__AUSGANGSTEXT__
-------------------------
»Die Neigung des jüdischen Menschen, oft ein wenig zu übertreiben, zeigt sich zuweilen in der Bindung an Tiere. Wer jüdisch und tierlieb ist, ist es ziemlich konsequent«, schreibt die Website tierimjudentum.de. Ich fürchte, auf mich trifft das nicht wirklich zu – obwohl ich einmal versucht habe, eine israelische Straßenkatze zu retten. Es endete damit, dass meine Nachbarin den Tierschutzverein einschalten wollte.
Die Mieze – ich hoffe, sie lebt noch – war ein Mischling aus Siam und einer zutiefst semitischen Katzenrasse, ein wildes Vieh mit wunderbaren blauen Augen. Ich nannte sie Malka (Königin) – denn in Tel Aviv wäre sie heute die Königin der Straßenkatzen und würde den prächtigsten aller Müllcontainer bewohnen. Stattdessen ist sie als christliche Hauskatze in Deutschland geendet.
-------------------------
__DATENAUSZÜGE__
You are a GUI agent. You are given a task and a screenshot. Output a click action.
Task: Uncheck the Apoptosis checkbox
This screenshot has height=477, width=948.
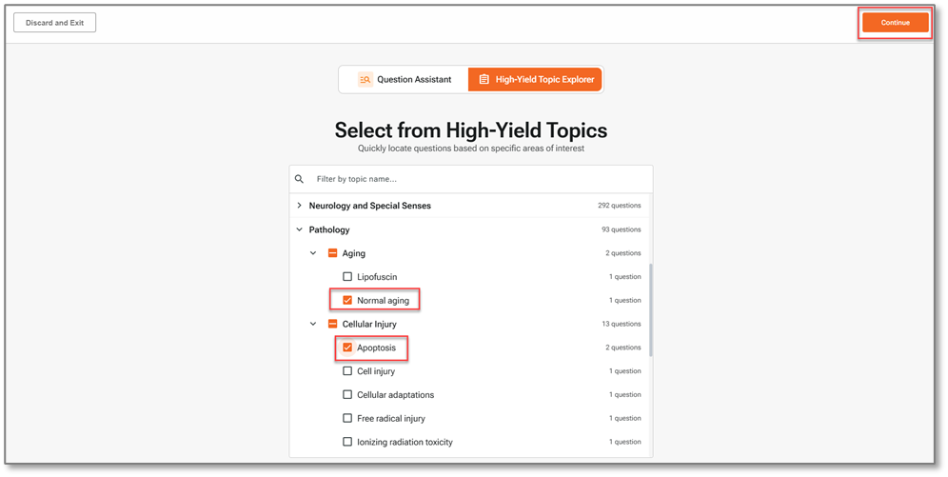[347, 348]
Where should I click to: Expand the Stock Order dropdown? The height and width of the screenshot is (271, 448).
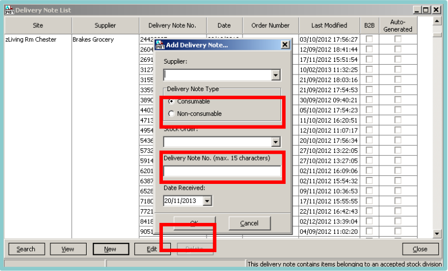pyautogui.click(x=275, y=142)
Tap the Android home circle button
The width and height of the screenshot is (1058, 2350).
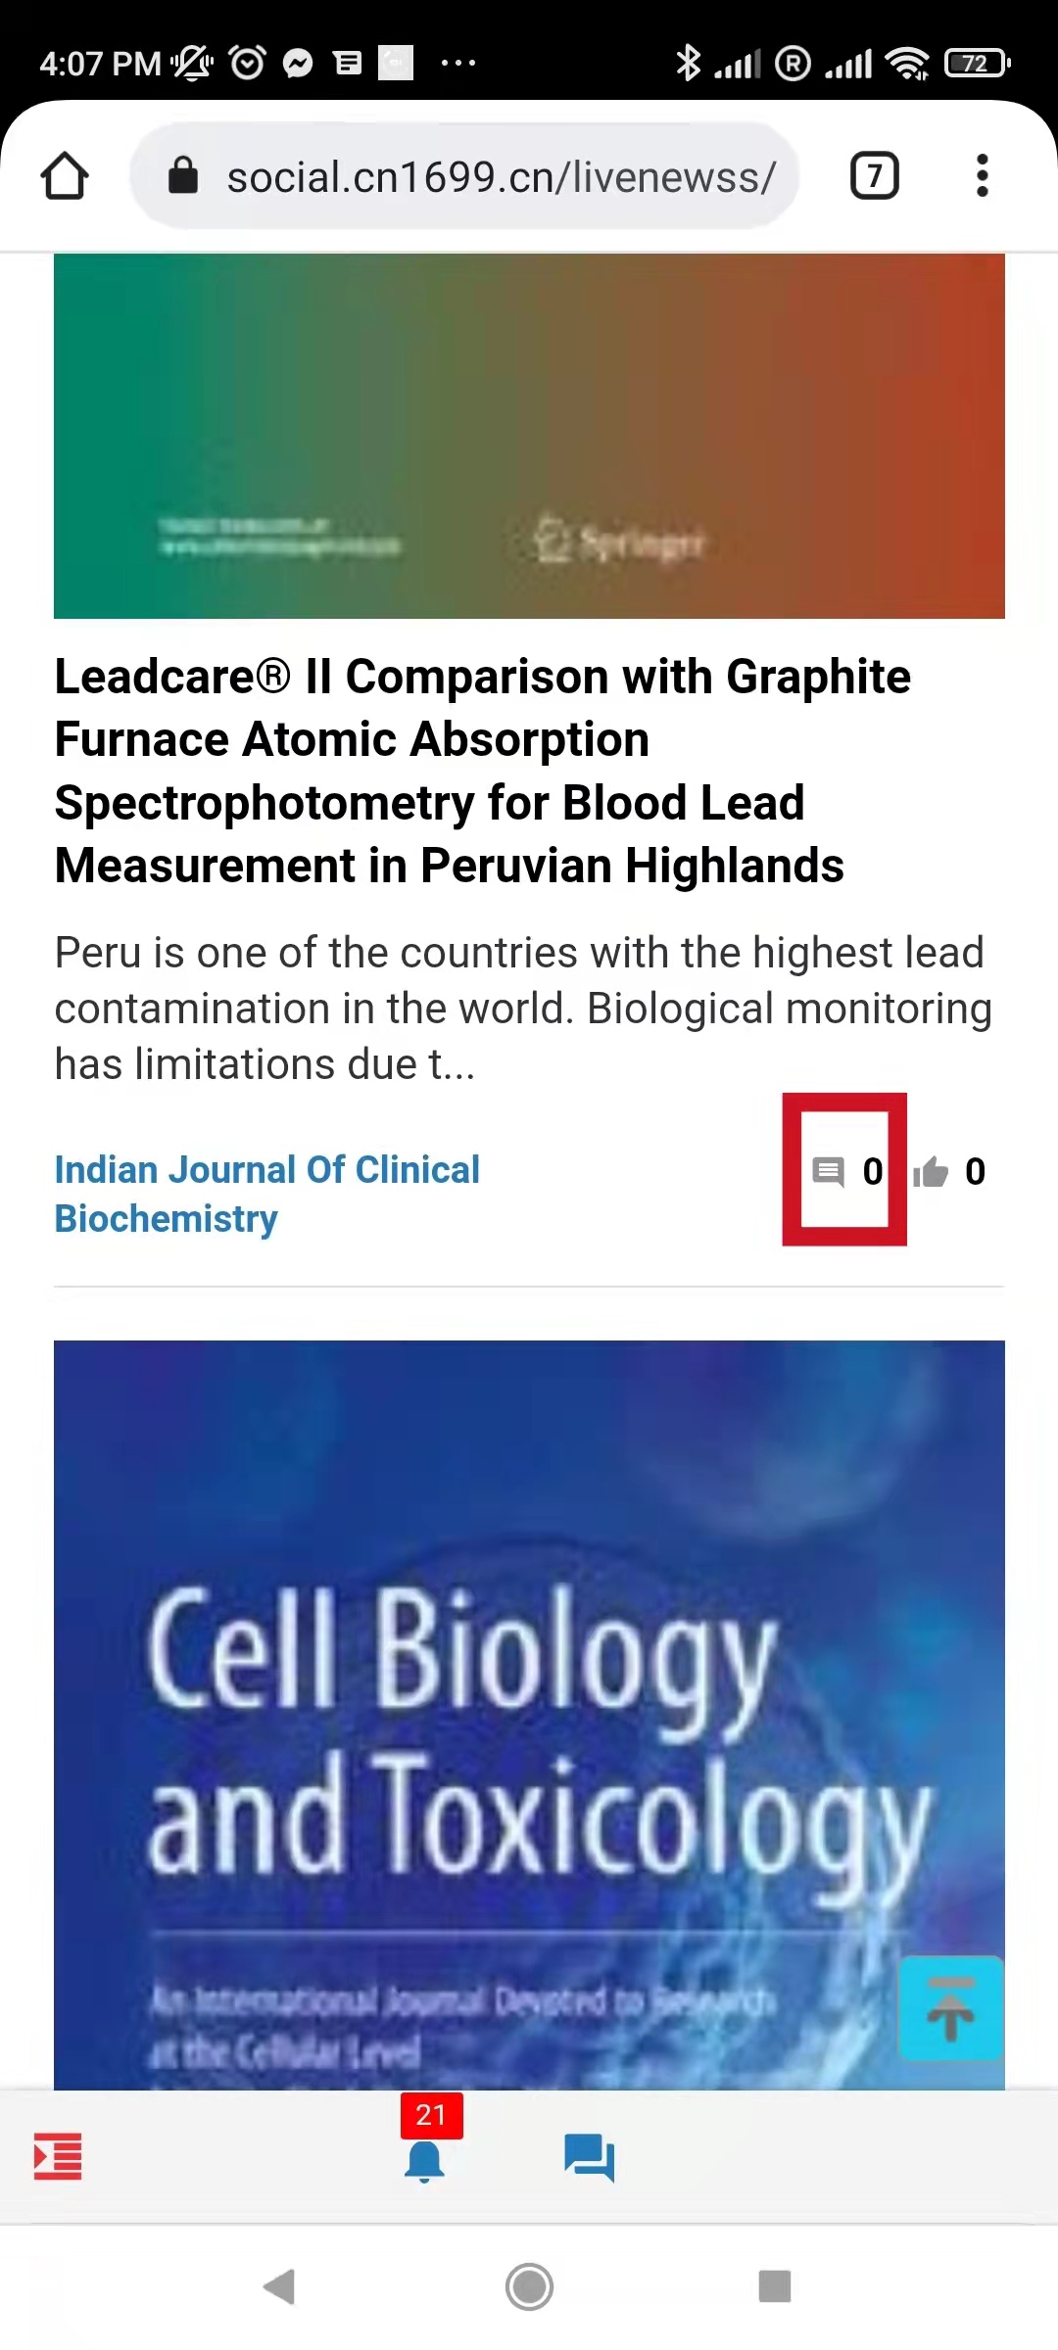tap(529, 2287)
-------------------------
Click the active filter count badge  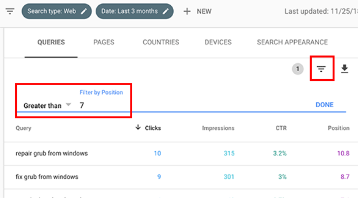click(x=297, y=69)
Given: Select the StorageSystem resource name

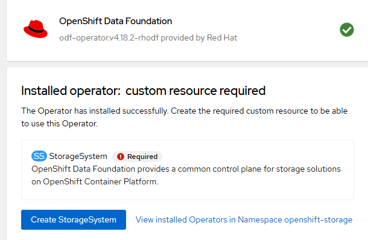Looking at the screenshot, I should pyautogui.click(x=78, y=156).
-------------------------
__AUFGABE 1__
Welchen Namen erhält die Straßenkatze im Ausgangstext über Tiere im Judentum, und was bedeutet er?
__AUFGABE 2__
Führen Sie den Ausgangstext über die Straßenkatze Malka im Anschluss an seinen letzten Satz weiter.

__LÖSUNG 1__
Sie heißt Malka, was »Königin« bedeutet.

__LÖSUNG 2__
Ich war damals zum Urlaub in Israel. Ein Freund aus Tel Aviv erzählte mir, er habe ein Katzenkind aus dem Schnabel eines Raben gerettet. Aber wie das mit Tierfreunden manchmal so ist: Danach hatte er keine Zeit mehr für sein Mündel. »Kein Problem«, sagte ich, »ich nehme sie.« Eine Freundin bastelte einen Katzenkorb, ich ließ das Tier impfen. Auf dem Flug quäkte Malka jämmerlich und übergab sich, doch ansonsten schien sie den Kulturschock gut zu verkraften. Und ich freute mich, meinen neuen Redakteursjob in einer fremden Stadt nicht ganz alleine antreten zu müssen.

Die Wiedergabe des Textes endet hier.